As well as being harmful to pests, it is increasingly recognised that pesticides can be harmful to the wider natural environment, animal and human health, the latter especially for high-dose exposure of operators. That has resulted in the use of pesticides being increasingly heavily regulated around the world.
Ancient civilisations used multiple types of pesticide for centuries. These included sulphur, arsenic and mercury, and plant-derived pesticides such as azadirachtin from the neem tree, nicotine from tobacco, pyrethrum from chrysanthemums and rotenone from the roots of tropical vegetables. The knowledge acquired over those centuries, coupled with better scientific tools to explain their properties, allowed scientists to synthesise similar chemicals at large scale.
Soon after the Second World War, organochlorine pesticides were introduced as insecticides. Discovery and commercialisation of other insecticides followed in subsequent years when organophosphates, carbamates and pyrethroids were introduced. More recently, in order to reduce reliance on synthetic chemicals, the use of natural pesticides (which include organisms and pheromones) has become more widespread.
Since the 1960s, governments around the world have introduced measures to regulate pesticide use. This has resulted in bans on most of the older pesticides that were deemed to be of highest environmental and adverse human heath impact. It is a legal requirement under these regulations that new pesticides are tested to assess the risk to consumers and the wider natural environment before authorisation for market release.
Whilst there is a statutory requirement to monitor residues in food by national authorities, it is prudent for food producers, importers and retailers to also have adequate risk-based due diligence testing regimes to complement the official monitoring work.

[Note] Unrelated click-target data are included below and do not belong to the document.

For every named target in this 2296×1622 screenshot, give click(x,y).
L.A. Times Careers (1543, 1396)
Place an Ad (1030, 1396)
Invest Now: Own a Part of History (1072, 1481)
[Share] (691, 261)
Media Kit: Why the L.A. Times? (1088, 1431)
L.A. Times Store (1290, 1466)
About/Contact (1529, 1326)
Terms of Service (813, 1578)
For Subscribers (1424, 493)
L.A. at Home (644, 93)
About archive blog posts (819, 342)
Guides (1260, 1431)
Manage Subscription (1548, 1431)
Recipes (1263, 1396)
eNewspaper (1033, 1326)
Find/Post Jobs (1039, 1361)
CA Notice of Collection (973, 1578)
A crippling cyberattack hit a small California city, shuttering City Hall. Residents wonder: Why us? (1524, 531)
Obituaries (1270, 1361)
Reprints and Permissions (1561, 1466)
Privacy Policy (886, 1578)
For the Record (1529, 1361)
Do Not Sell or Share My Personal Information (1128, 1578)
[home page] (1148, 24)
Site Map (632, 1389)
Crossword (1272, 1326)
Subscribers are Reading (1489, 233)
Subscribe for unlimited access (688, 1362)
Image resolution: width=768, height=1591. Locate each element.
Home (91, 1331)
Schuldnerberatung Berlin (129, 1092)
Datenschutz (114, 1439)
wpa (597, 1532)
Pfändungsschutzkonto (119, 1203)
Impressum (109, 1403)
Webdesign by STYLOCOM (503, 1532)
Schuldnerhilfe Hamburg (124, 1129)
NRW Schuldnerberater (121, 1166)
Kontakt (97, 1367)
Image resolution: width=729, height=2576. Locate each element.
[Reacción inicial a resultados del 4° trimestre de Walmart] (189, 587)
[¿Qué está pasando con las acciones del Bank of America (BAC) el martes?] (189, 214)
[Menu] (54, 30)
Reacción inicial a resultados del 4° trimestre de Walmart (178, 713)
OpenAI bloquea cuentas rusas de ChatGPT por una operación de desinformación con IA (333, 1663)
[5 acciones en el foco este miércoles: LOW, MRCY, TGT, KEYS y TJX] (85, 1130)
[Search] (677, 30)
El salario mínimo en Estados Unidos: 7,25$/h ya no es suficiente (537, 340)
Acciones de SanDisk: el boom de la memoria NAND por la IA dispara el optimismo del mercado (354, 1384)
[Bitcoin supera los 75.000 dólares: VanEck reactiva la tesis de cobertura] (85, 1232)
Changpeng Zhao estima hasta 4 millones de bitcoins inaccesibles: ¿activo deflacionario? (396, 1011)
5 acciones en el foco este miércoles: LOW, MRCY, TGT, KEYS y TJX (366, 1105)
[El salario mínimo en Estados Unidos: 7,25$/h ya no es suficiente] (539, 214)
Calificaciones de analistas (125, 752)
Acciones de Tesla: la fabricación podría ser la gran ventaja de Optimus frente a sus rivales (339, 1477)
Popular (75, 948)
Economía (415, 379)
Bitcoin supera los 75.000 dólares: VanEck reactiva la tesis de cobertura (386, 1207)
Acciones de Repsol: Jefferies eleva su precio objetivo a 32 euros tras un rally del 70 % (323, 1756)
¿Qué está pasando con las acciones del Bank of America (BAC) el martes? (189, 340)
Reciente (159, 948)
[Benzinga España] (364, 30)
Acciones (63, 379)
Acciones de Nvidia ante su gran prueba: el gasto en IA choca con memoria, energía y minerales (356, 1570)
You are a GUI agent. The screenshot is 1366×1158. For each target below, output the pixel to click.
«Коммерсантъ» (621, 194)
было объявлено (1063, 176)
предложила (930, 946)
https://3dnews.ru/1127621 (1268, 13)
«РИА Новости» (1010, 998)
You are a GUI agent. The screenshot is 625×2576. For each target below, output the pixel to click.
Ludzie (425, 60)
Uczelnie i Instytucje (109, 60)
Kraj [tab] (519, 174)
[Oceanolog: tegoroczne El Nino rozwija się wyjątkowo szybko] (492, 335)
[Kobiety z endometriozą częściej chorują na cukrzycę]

This is especially more important now with the widening of our global trading partners post-Brexit.
Currently the UK food industry relies heavily on imports from EU member states, who all follow the same harmonised food safety regulations and quality standards. As it looks further afield to non-EU countries with different regulations and likely different requirements to protect crops from pests and disease in their climatic conditions, the industry may need to give further consideration to additional testing regimes to maintain similar standards and manage the risk of MRL exceedances.
The current regulations also require monitoring of pesticide levels in food by food safety authorities. Maximum Residue Levels (MRLs) have been set, taking Acceptable Daily Intake (ADI) and the Acute Reference Dose (ARfD) into account. MRLs are a commonly accepted useful standard to facilitate international trade and act as an indicator that those pesticides have been used as authorised. If followed correctly, these regulations ensure most foodstuffs reaching our shelves will not contain any measurable pesticide residues that are likely to have adverse effects on consumer health. Where residues remain, they are required to comply with the defined MRLs. Across the EU, harmonised pesticides regulations came into force in the early 1990s. The extent to which they will continue to apply in the UK from next year is not yet certain and is wrapped into the UK’s EU negotiations.
Whilst pesticides can be beneficial for crop pest and disease control, alternative approaches to pesticides including alternative methods of crop management and application of non-chemical (biological and mechanical) controls are increasingly encouraged. Where pesticides are used, producers should adhere to the label instructions and follow the good agricultural practice (GAP).
Use of pesticides in agricultural production is part of our everyday life worldwide and plays an essential function in supporting domestic food production and food security. It is not always straightforward to class pesticides as either ‘good’ or ‘bad’. Moreover, each chemical and application regime presents a different level of risk to human health and the environment. Since consumers and operators can be exposed to pesticides through many routes, it is therefore critical to monitor the levels present in the whole system and their environmental fate.
To ensure consumer safety and determine the levels of pesticide residues in our foods, Fera – as the National Reference Laboratory for pesticide residues – and our partners have designed and built Europe’s first full-flow-through outdoor mesocosm facility. This new piece of science infrastructure will help researchers and industry evaluate the full ecosystem impact for new chemical and alternative interventions for pest and disease control, thereby to accelerate their introduction.